Milestones this week include:
First vet check, shots and de-worming;

Relationships with people and other dogs in the household are formed;

They actively eat dry food;

Puppies are more independent and more frequently separated from litter-mates;

The natural weaning process starts and Mom starts growling them off from nursing a few times during the day;

Mom actively plays and wrestles more with the puppies.

 

Days 49 to 56, Seven Weeks

Exploration & Curiosity Stage; Obedience Training Starts

This is such a fun age as they continue to expand their horizons and explore and are keen to learn.  It is important to capitalize on this period and teach them as much as they can absorb during the 7th week.

By seven weeks the puppy can be well on it's way to being potty trained, and eliminating outside (if we have summer puppies) as well as inside on the pellets or pee pad.

I continue to work individually with each puppy on the recall and extend obedience training to the “sit” command; puppies are put on leash for the first time. This training and individual time builds the bond with humans and makes them more independent and self assured.

They should have all 28 puppy teeth and Mom welcomes the start of the weaning process which is reinforced by more frequent and longer separations.


Puppies are eating dry food three times a day.

 

Days 56 to 64, 8 Weeks

Ready for Forever Homes.

Puppies are ready to go to their new homes at 8 weeks; my work "can" be done and I'll pass the baton to you.

However, I do offer a 3 week Puppy Academy if you want a head start on training before bringing your puppy home.  During my three week program, puppies receive daily and individual training which includes potty training, leash training and basic obedience training (sit, lie down, stay, and the recall.)  Puppies will sleep alone in individual crates to help with the separation issues. I will continue to introduce new experiences, and work on socialization during their extended stay here. I will entertain specific training requests like teaching the "load up" if you need your puppy to be subway ready to load in a bag. However special requests must be discussed so you have a realistic expectation.
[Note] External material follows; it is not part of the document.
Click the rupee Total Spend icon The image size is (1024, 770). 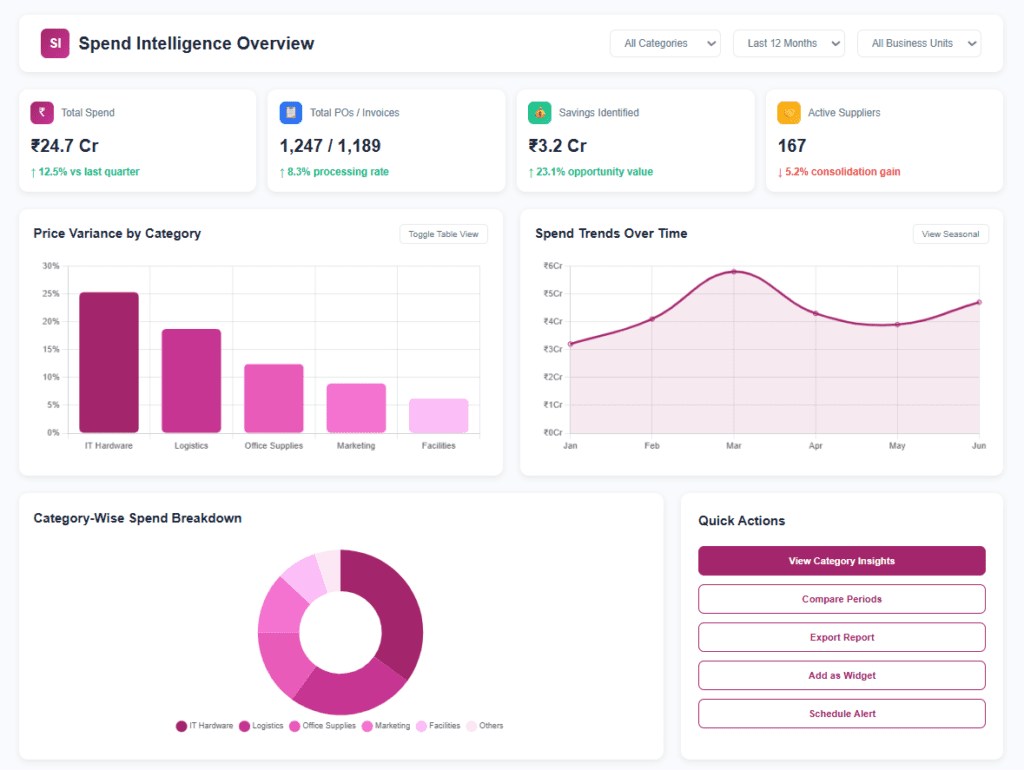click(42, 112)
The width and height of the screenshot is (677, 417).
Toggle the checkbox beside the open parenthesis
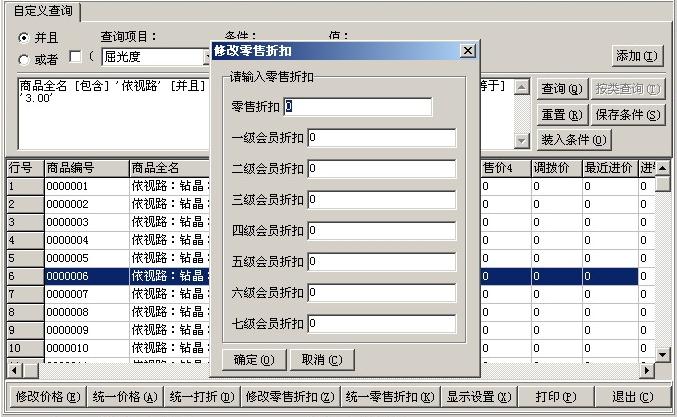point(75,56)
Puppies will receive their second set of shots (week 9) which means new owners won't have as long of a period to wait to mix their puppies with other dogs.   Talk to your vet, but my rule of thumb is 1 week after the second set of shots, it's okay to set your puppy down in a public area. By week 10 they are good to go, and will make socialization a mixing with other dogs by week 11 easier and reduce the risk of Parvo exposure.